Mr. Hartley also accuses the Mayor Pro Tem of failing to disclose his financial interests and recuse himself at the February 25, 2020 meeting by stating the following:

 

“[A]t the 2.25.2020 hearing Councilmember Massey whom also was required to disclose his financial interest and recuse himself, instead made no such disclosures, participated in the hearing and actually made the motion to stop the very hearing that he should not have been part of so he could have time to craft a letter to the FPPC in an effort to later allow him to participate.”

 

As explained above, the agenda item was not opened for public hearing. The Mayor Pro Tem participated in a vote to continue the item so that he could seek an FPPC opinion.  Just prior to the February 25 meeting, the City received a letter from Jed Sanford asserting that Mayor Pro Tem Massey should recuse himself due to a conflict of interest.  Mayor Pro Tem Massey elected to request an opinion from the FPPC.  In an opinion dated May 15, 2020 (Opinion No. A-20-040), the FPPC concluded that Mayor Pro Tem Massey did not possess a conflict of interest that would bar him from participating. Hence, Mr. Hartley’s allegations pertaining to a supposed conflict of interest on the part of Mayor Pro Tem Massey are without merit.

 

In summary, I conclude that the allegations pertaining to the February 25 meeting are untimely under the Brown Act and, even so, because the only decision made on February 25 was not to hear the item by approving the agenda without the item, Mr. Hartley fails to raise a violation of the Brown Act.

 

Analysis of June 23, 2020 Meeting Allegations

Mr. Hartley also raises two allegations in his demand letter related to the June 23, 2020 Council meeting. These allegations have been raised within the statutory timeframe. However, for the reasons set forth below, the allegations do not constitute a Brown Act violation.

 

Allegation #4

 

The demand letter alleges that, during the June 23, 2020 meeting, the Mayor did not adequately disclose her conflict of interest in and recuse herself from the hearing. Mr. Hartley characterizes this allegation as follows:

 

“[A]t the 6.23.2020 portion of the hearing, Mary Campbell once again failed to properly disclose her financial interest in Shockboxx Gallery. Instead, she chose to mislead the public by stating she had previously recused on the previous hearing when in fact she did not, participated, and voted. Additionally, rather than disclose her financial interest in the business this text amendment was designed to help, the Mayor recused due to her personal residence’s proximity to the project.”

 

First, as a factual matter, Mayor Campbell did not state that “she had recused” herself during the February 25, 2020 meeting. As Mr. Hartley points out in his demand letter, the Mayor stated only the following: “I would like to announce that I continue to be recused on this item based on the proximity of my home to the area under discussion.” This statement merely reflects that a recusal under the Political Reform Act is for all purposes.

= = = = =

- [SHORT EXERCISE 1]:
Decide whether each statement below agrees with the excerpt on the Brown Act allegations. Answer yes or no for each, and quote the deciding words from the excerpt. (a) The FPPC found that Mayor Pro Tem Massey had no conflict of interest that would bar him from participating. (b) The allegations about the June 23, 2020 meeting were raised after the statutory timeframe had passed. (c) At the meeting, Mayor Campbell said that her continued recusal was based on how close her home is to the area under discussion.
- [SHORT EXERCISE 2]:
Return everything in the excerpt on the Brown Act allegations from "In summary, I" down to "the Brown Act.", copied word for word.

- [DATA LINES]:
= = = = =

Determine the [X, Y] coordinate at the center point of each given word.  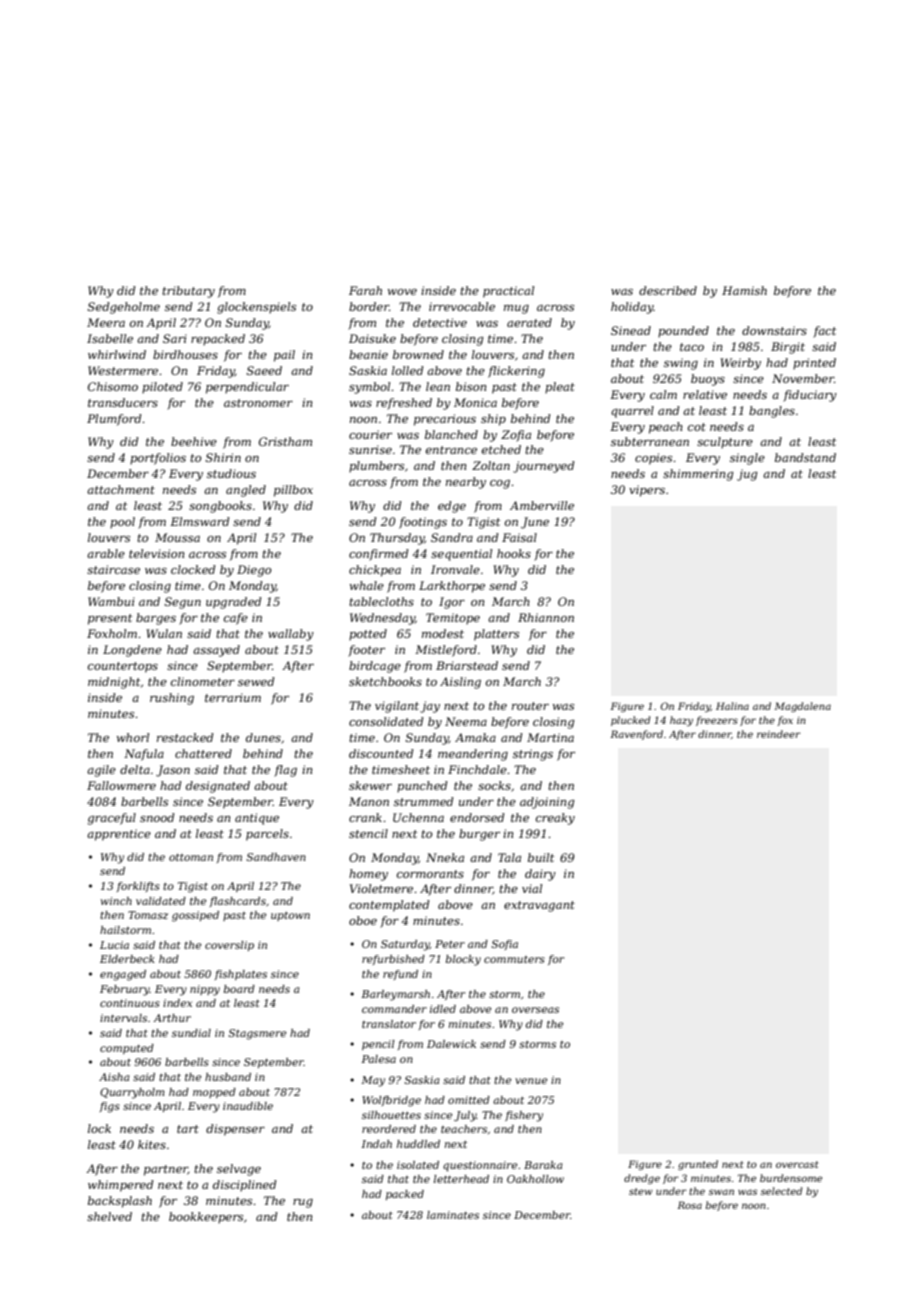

= = = = =

- [CORRECT RESULT 1]:
(a) Yes: "the FPPC concluded that Mayor Pro Tem Massey did not possess a conflict of interest that would bar him from participating."
(b) No: "These allegations have been raised within the statutory timeframe."
(c) Yes: "I would like to announce that I continue to be recused on this item based on the proximity of my home to the area under discussion."

- [CORRECT RESULT 2]:
In summary, I conclude that the allegations pertaining to the February 25 meeting are untimely under the Brown Act and, even so, because the only decision made on February 25 was not to hear the item by approving the agenda without the item, Mr. Hartley fails to raise a violation of the Brown Act.